Recent systematic analyses did not support the use of tDCS for CLBP treatment, and evidence of low quality suggests that tDCS negatively affects CLBP. A possible explanation for these negative findings is that the pathogenesis of CLBP is affected by multiple factors. Therefore, the participants enrolled in these reviews might have had other mechanical diseases or complications, such as cervical spondylosis or small joint disorders. In addition, visceral pain involving the lower back can be a misleading condition, leading doctors to misdiagnose or miss a diagnosis.

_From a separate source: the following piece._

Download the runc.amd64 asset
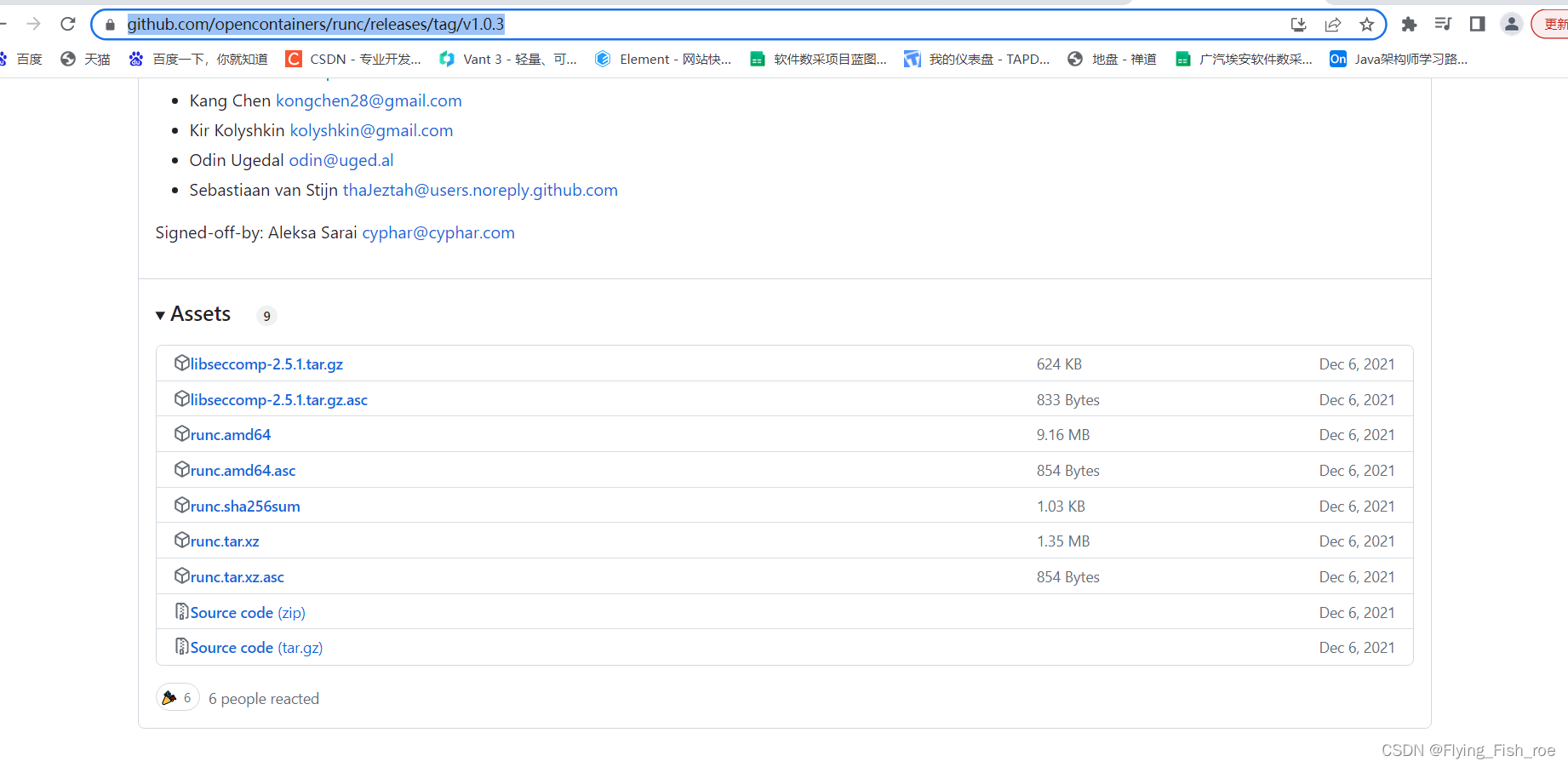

In the United States, tDCS has not been approved for any clinical indications but is only used as a research technique for pain management. The guidelines for neurostimulation therapy of CP issued by the European Academy of Neurology gave “weak recommendations” for the use of tDCS for the treatment of peripheral NP and “uncertain recommendations” for the treatment of fibromyalgia (Cruccu et al., 2016; Knotkova et al., 2021). In the United States, tDCS has not been approved for any clinical indications but is only used as a research technique for pain management. The effectiveness of tDCS in relieving CP may vary according to pain subtype, including spontaneous, paroxysmal, and persistent pain (Soler et al., 2010). Thus far, many high-quality RCTs and systematic reviews have shown that the application of tDCS to DLPFC, SMA, or S1 lacks analgesic effects, whereas stimulation of the M1 region provides pain relief (Lefaucheur et al., 2017). It is worth noting that tDCS is non-local with a network effect, and cortices adjacent to the stimulation target may also be affected. As a result, it is essential to combine tDCS with neuroimaging and functional connectivity analysis so that we can attribute specific efficacy to neuromodulation of M1 only, but unfortunately, the majority of tDCS studies lack the corresponding neuroimaging evaluation. In addition, the current level of evidence supporting the positive effect of the application of tDCS over M1 on pain relief is considerably lower than that of rTMS. Compared with that of rTMS, the after-effect of tDCS is also less obvious (Ngernyam et al., 2013).